I start by telling Harold to move into the guest bedroom. I tell him it’s because of the yoga instructor, but really it’s because Fly’s jealous and has in the middle of more than one night threatened to throw himself deep into the abyss of Harold’s snoring mouth. I want to choke him to death, Fly says.

But it would kill you too.

For you, my sweet, I would gladly give my life, Fly says.

Move in with me, I say, showing him the room I’ve made for him out of a half-empty jelly jar lined with newspaper.

The business section of the Times, Fly notes. Nice touch. You do love me, don’t you?

Yes, yes, I say, my voice rising, barely able to contain my joy.

What’s going on in there? Harold calls out from the other side of the bedroom door.

Fly and I just giggle, and I turn out the light.

 

The weeks pass as Fly and I settle into a comfortable rhythm—mornings with the Times after Harold goes off to work, then afternoon walks in the park, gallery-hopping, matinees, and later, dinners in the finest restaurants, then long evenings spent holed up in our bedroom, the sound of Harold’s sad shuffling just beyond the locked door.

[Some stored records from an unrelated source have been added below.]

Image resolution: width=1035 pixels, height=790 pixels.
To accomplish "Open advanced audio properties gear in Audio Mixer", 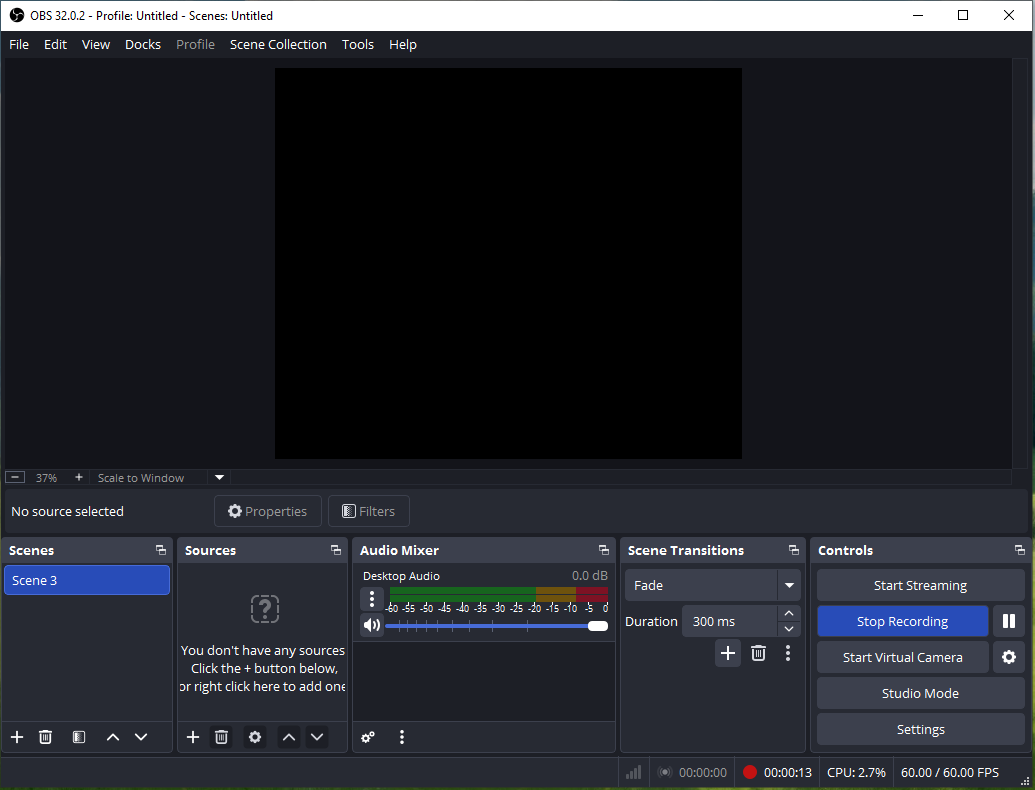I will [368, 737].
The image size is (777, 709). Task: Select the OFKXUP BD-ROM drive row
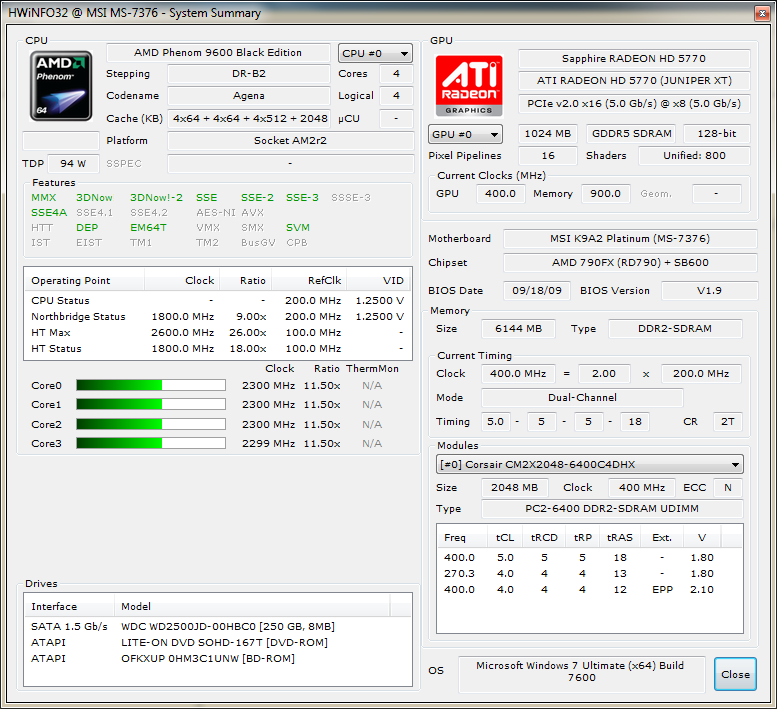click(207, 658)
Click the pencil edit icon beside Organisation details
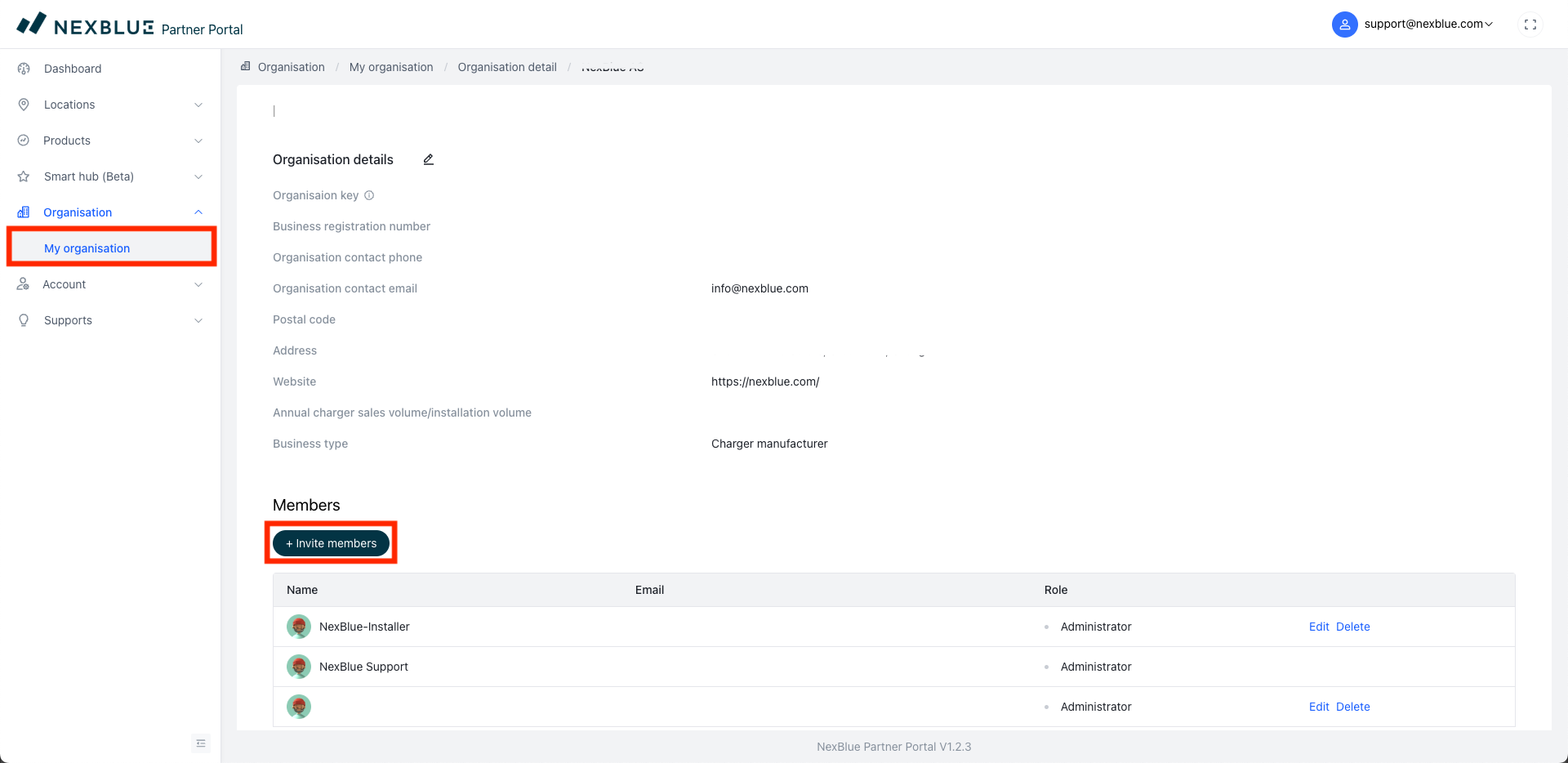Image resolution: width=1568 pixels, height=763 pixels. pos(428,159)
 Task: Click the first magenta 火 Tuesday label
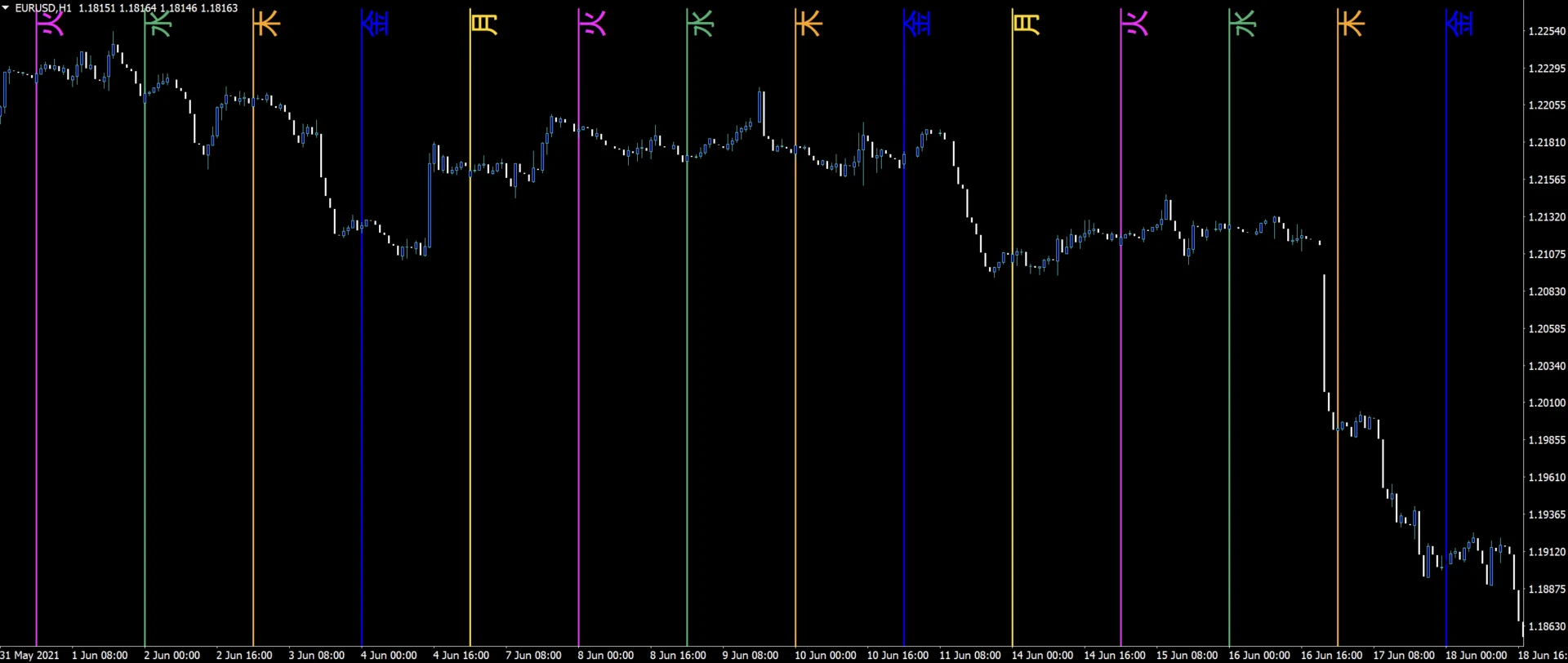click(x=51, y=23)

His yoga instructor dumped him, I tell Fly when he complains that the TV is on too loud.

I feel sorry for him, I say.

Not too sorry, I hope? Fly asks, his voice cracking slightly.

No, not at all, I say, meaning it.

 

I can’t think of a time when I’ve been happier, but the germicidal dip issue remains unresolved and I start to worry that I’ll lose Fly forever if we don’t take our love-making to the next level.

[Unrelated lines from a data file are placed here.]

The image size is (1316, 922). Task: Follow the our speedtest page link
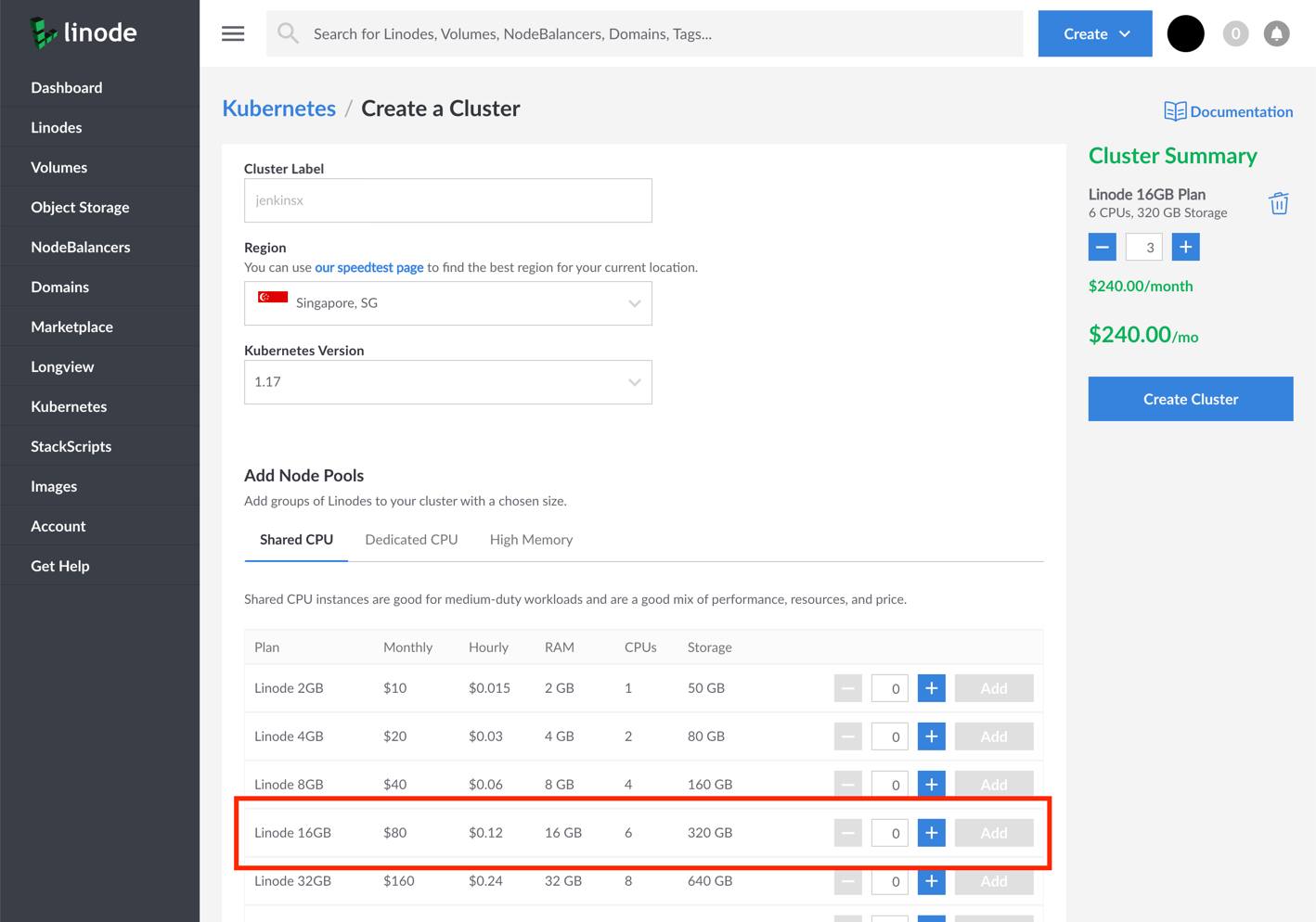[368, 267]
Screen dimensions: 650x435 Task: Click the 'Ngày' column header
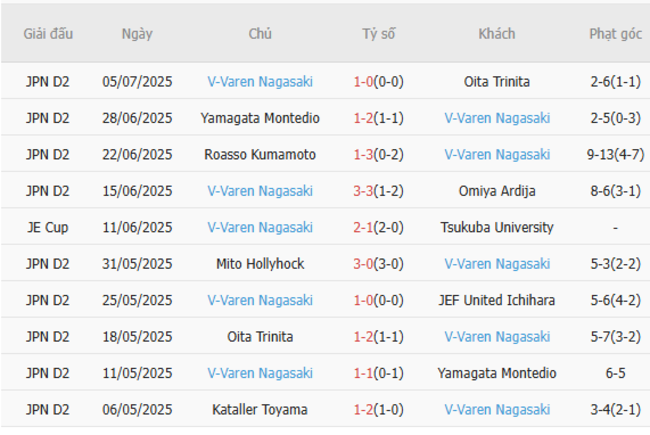137,34
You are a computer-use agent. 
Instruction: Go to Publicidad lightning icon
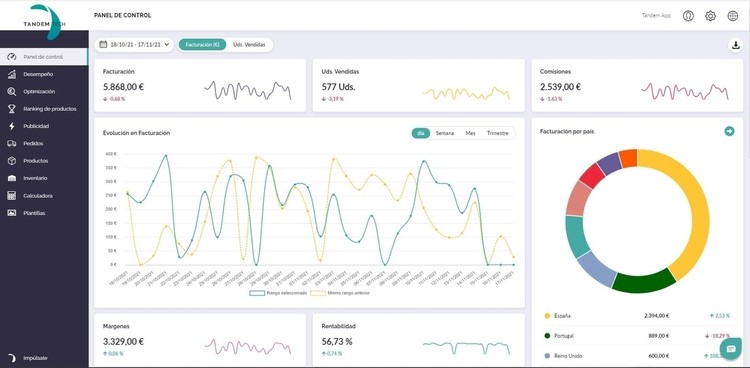point(12,126)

I’ll be so gentle, Fly says, teasing his way across the inside of my wrist, my pulse rapid beneath my skin. You think this feels good? Imagine how good my feet will feel against those sweet sweet lips of yours.

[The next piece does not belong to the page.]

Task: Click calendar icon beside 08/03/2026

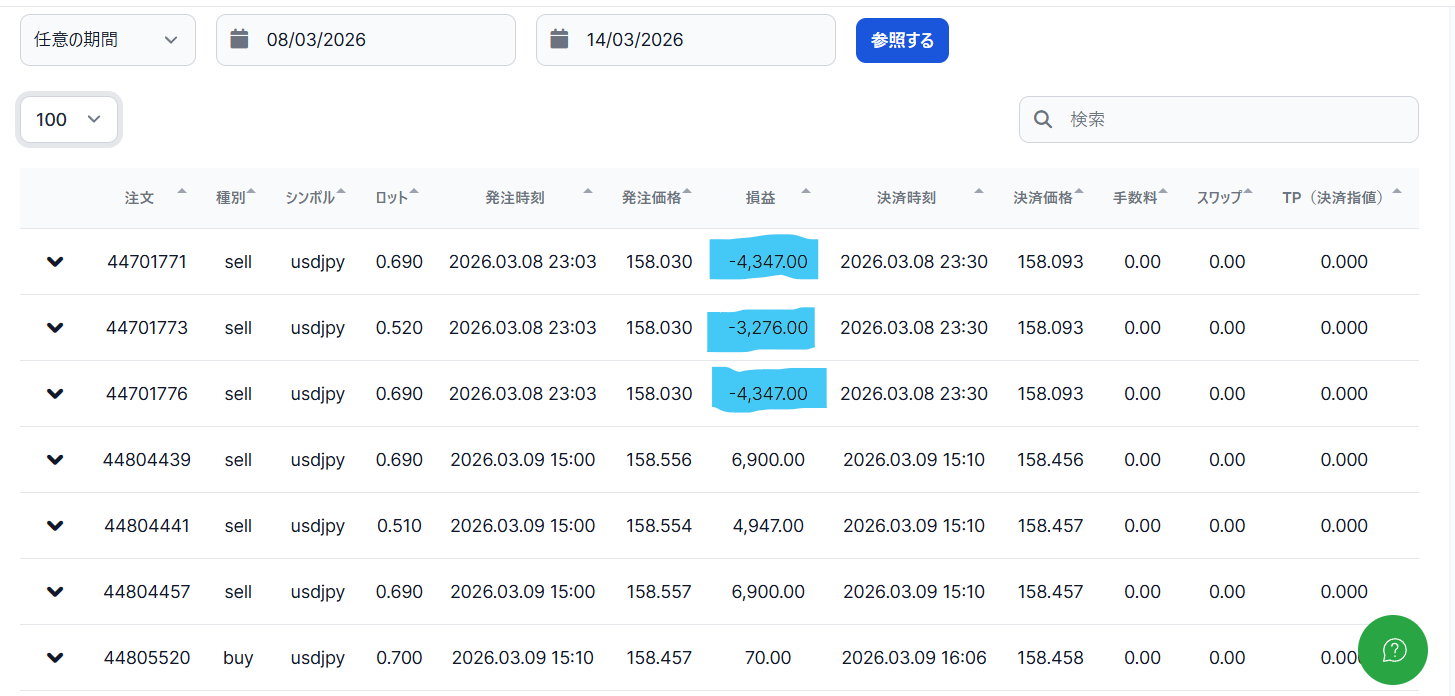Action: (239, 39)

I gasp for air. We’ve talked about this, I protest, my voice weak with desire.

You know you want it, Fly says, going in for the kill.

That afternoon I buy a pack of anti-bacterial baby wipes. Stop if it burns, I beg, spreading one out for Fly to walk across.

Ooo, he says, hopping from leg to leg. It hurts so good, baby. Then he lifts himself up into the air, circling twice around my head and once down the long slope of my naked body before coming in low to land at the crest of my upper lip.

Oh, I moan. Fly, Fly.

Careful with the back draft, Fly says, walking the perimeter of my lips, savoring their plump center before beating his wings in the divot at their peak.

But just as I’m bringing my back into a full arch, Harold storms in. It’s midday and I hadn’t bothered to lock the bedroom door, hours to go before he’d be home from work, I’d assumed, blind to the warning signs of his mounting suspicions. Ah-ha, he yells, a baseball bat in hand, his eyes wild as he scans the room for signs of my noon-time lover. 

I’m so startled that I forget Fly’s warning and with one sharp gasp, he’s gone, sucked deep into my mouth, my swallow reflex too powerful an instinct for my reason to override.

No, no, no, I wail, clawing at my throat. Fly! I gasp, my face red, my eyes full of tears, my windpipe spasming shut.

What the fuck? Harold says, clearly confused by my apparent solitude and sudden onset of choking. He’s never really noticed the little things, I think, as he drops his bat and encircles me with his arms.

I go limp as he begins administering the Heimlich. One, two, three thrusts to my diaphragm as I pray for a miracle. But it’s too late. The most I manage to bring up is a burp of hot empty air. I’ve lost him, my love, my Fly. I swallow once, sadly, and turn away.

I’m here for you, Harold says, his hand heavy on my shoulder.

Please, just go, I sob, already missing the lightness of Fly’s touch.

 

The days of mourning pass slowly. Harold takes sick leave from work and brings me hot tea and toast in bed. I don’t bother explaining to him about Fly. It’s not like he’d understand. He says he’s ready to work on our marriage, that he wants us to see a counselor. I agree, too grief-stricken to protest the futility of it all. My heart will never be his. He wants to move back into the bedroom, but I refuse. It’s too soon, I say. I let him think it’s because of the yoga instructor. He tells me he’s a patient man, that he’ll wait.

I’m waiting also. At night I lie awake in the dark, my hands pressed to my stomach, and wait for a buzzing to be born.